===== Dataset excerpts
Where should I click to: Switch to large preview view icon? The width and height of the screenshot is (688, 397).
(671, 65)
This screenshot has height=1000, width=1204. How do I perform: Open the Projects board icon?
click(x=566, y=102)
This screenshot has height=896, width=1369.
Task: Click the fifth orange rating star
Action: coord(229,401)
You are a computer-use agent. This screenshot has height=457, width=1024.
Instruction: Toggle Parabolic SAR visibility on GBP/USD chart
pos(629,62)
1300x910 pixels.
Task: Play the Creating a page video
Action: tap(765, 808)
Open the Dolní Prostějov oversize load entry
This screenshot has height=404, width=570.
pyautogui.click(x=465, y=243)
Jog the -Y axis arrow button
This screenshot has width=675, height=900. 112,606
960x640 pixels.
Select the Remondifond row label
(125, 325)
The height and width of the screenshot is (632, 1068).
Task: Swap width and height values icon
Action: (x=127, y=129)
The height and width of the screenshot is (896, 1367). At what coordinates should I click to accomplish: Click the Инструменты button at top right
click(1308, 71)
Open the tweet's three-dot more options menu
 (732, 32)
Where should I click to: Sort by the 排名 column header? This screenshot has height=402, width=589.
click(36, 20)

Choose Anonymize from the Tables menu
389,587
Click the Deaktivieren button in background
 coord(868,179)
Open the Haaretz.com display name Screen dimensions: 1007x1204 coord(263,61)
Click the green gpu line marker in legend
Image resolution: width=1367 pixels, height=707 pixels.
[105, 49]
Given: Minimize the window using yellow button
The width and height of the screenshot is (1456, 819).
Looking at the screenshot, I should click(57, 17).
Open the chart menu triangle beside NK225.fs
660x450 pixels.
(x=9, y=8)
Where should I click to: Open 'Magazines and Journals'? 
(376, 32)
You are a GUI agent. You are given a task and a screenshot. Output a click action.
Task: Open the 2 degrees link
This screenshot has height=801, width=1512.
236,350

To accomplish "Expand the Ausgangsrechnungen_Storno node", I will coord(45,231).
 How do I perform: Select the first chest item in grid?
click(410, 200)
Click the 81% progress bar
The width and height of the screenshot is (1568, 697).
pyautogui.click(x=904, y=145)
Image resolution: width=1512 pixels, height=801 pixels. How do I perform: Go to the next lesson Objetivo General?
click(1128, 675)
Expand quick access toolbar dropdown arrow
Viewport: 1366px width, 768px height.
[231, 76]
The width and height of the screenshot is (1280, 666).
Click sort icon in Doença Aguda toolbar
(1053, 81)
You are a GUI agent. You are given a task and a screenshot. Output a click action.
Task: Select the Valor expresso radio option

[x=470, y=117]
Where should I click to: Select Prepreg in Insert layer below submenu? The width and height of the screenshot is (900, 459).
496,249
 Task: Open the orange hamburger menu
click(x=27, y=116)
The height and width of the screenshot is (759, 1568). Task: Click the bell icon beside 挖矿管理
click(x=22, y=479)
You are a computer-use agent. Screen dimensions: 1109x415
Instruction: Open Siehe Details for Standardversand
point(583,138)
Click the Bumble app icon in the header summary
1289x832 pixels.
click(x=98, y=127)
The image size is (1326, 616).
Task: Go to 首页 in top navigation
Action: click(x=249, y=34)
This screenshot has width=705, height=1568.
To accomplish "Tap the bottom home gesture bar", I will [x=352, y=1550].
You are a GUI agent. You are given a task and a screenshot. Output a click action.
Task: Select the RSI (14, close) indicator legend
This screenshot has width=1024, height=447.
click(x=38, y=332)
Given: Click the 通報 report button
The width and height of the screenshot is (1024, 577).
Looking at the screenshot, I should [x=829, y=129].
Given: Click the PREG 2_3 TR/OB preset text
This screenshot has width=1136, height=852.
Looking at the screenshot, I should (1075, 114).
==========
■ Task brief
Using the material, find how many lines hold the word "will". Give the number by itself.

■ Finished task
2